Convex optimization has emerged as useful tool for applications that include data analysis and model fitting, resource allocation, engineering design, network design and optimization, finance, and control and signal processing. The first of three lectures in this short course is an overview of optimization in general, focussing on convex optimization in particular. The second lecture covers constructive convex analysis and disciplined convex programming, the basis for several software packages for convex optimization, including CVX and CVXPY. The third lecture addresses several applications in finance, data fitting, and advertising.
Topics in Selective Inference
The big data era has created a new scientific paradigm: collect data first, ask questions later. When the universe of scientific hypotheses that are being examined simultaneously is not taken account, inferences are likely to be false. The consequence is that follow up studies are likely not to be able to reproduce earlier reported findings or discoveries. This reproducibility failure bears a substantial cost and this talk will review recent progress in the field of statistics to address this critical issue. Consider two vignettes: first, imagine that we observe a response variable together with a large number of potential explanatory variables, and would like to be able to discover which variables are truly associated with the response. At the same time, we need to know that the false discovery rate (FDR)---the expected fraction of false discoveries among all discoveries---is not too high, in order to assure the scientist that most of the discoveries are indeed true and replicable. Here, we shall discuss the knockoff filter, a new variable selection procedure, which rigorously controls the FDR in this setting.
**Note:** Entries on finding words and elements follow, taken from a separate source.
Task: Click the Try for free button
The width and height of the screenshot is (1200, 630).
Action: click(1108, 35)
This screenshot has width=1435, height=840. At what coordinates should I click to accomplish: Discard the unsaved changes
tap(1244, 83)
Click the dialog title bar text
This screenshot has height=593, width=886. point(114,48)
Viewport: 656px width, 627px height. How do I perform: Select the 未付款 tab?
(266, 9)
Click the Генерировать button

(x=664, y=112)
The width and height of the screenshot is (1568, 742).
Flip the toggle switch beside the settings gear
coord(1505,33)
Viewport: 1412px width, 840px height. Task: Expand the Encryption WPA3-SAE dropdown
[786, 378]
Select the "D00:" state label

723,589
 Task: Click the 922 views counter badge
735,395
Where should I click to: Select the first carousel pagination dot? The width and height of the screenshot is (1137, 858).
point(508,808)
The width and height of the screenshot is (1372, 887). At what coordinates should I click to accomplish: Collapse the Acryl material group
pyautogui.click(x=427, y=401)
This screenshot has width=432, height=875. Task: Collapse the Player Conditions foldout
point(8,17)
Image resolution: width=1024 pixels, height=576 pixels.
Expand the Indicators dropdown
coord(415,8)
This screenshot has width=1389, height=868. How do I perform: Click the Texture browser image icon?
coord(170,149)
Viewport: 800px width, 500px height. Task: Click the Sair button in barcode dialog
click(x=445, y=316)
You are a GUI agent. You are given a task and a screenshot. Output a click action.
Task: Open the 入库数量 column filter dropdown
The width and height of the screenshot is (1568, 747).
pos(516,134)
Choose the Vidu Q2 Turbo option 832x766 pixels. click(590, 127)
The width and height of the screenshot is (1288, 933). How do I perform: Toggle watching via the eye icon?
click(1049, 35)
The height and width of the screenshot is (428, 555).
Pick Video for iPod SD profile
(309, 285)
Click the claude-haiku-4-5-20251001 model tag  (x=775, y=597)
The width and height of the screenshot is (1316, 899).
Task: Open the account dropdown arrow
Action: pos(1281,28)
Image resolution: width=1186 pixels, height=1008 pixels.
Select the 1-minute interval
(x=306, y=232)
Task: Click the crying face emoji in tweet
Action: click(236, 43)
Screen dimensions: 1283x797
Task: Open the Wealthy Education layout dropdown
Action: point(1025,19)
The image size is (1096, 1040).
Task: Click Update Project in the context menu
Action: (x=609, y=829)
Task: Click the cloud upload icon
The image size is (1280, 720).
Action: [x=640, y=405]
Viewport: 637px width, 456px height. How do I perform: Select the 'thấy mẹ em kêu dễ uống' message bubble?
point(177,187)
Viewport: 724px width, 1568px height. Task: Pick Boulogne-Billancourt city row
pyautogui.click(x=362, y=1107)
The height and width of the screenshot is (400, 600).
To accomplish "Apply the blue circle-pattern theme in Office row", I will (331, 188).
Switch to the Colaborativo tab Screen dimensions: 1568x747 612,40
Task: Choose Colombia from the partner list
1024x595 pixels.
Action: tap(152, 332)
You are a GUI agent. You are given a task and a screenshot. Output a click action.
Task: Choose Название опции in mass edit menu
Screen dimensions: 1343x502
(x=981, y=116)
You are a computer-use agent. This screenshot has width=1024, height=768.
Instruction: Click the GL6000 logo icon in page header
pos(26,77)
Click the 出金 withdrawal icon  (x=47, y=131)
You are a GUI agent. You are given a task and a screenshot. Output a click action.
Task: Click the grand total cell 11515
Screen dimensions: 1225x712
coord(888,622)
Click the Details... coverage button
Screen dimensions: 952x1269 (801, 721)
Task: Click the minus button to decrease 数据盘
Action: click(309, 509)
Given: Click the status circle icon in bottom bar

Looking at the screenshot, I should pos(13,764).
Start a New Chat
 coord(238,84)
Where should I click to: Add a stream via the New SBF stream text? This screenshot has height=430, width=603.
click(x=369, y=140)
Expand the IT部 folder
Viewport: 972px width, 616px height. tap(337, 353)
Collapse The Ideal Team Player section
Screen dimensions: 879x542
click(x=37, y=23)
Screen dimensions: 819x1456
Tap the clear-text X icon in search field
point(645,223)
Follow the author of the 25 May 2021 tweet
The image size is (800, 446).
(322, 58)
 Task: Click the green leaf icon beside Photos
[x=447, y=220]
Second, it is well known that most inferential methods fail if they are preceded by data snooping. Yet, in the big data era, data snooping is the rule more often than not. We introduce several post-selection inference frameworks which provide formally valid inference after looking at the data. Finally, we shall explore connections between inferential issues and estimation issues and explain in what sense the FDR is a powerful concept for building purely predictive models as in machine learning.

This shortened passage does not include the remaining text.